I can also write my own programming language. That wasn’t the point.
This is part of the problem. Instead of solid primitives you have to implement them yourself or pull in a library, both of which you have to hope are compatible with other libraries (or you have to convert manually all the time).
How many people who write their own string implementation do you think do so perfectly? I’d guess at most 50%. This means that basic operations in a good number of apps will have unknown bugs. Fixing bugs in application logic is one thing, but having to debug low-level type implementations is not something the average developer should do.
If don’t want to do low level programming why use C in the first place? The whole point of using C is so you can fiddle with pointers to have absolute control. Rust and Go are great alternatives that have built in strings.
But why does that mean C can’t implement a native string type?
Why implement floats instead of making people do it themselves?
Floats are implemented on most hardware by the instruction set so the language has no control over those unless your programming on a microcontroller like an atmega328p in which case you have to implement it yourself. As for why no in built support for strings is available in C is mostly due to C programmer hating change. Most hardcore C programmers are still using C89 (and the majority C99) and you can’t change old standards. C dosen’t need more features it needs less. I am a big fan of removing for loops like Zig to make the langauge simpler. That way it can maintain its minimalism. The more minimalistic the easier to write compilers.

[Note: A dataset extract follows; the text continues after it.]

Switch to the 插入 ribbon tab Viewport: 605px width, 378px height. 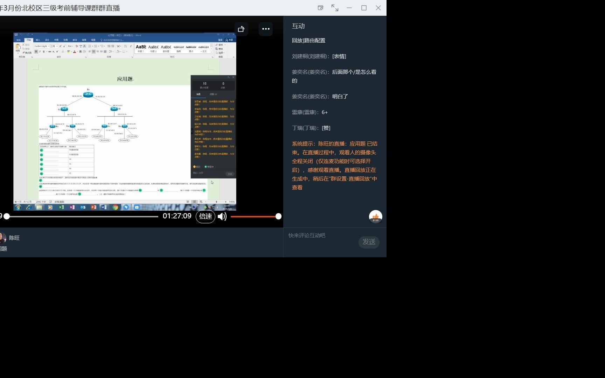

Modern hardware also has specific instructions to speed up C string operations for the common ways they are implemented. We rely on compiler optimisation for those as well. Why not do the same for floats?
Because the language already supports it. Its not a question of what modern hardware can do just backwards compatibility and not changing the language too much. There would be no point in adding these features because if you want them you can just use Modern C++. There is no need for two identical languages occupying the same niche.
I’m not arguing for C implementing classes and all other C++ features, only for a basic data type used in most programs. Backwards compatibility is also a pretty poor argument considering new versions of C are released every couple of years with new features, already breaking backwards compatibility. Why is this specific change too much?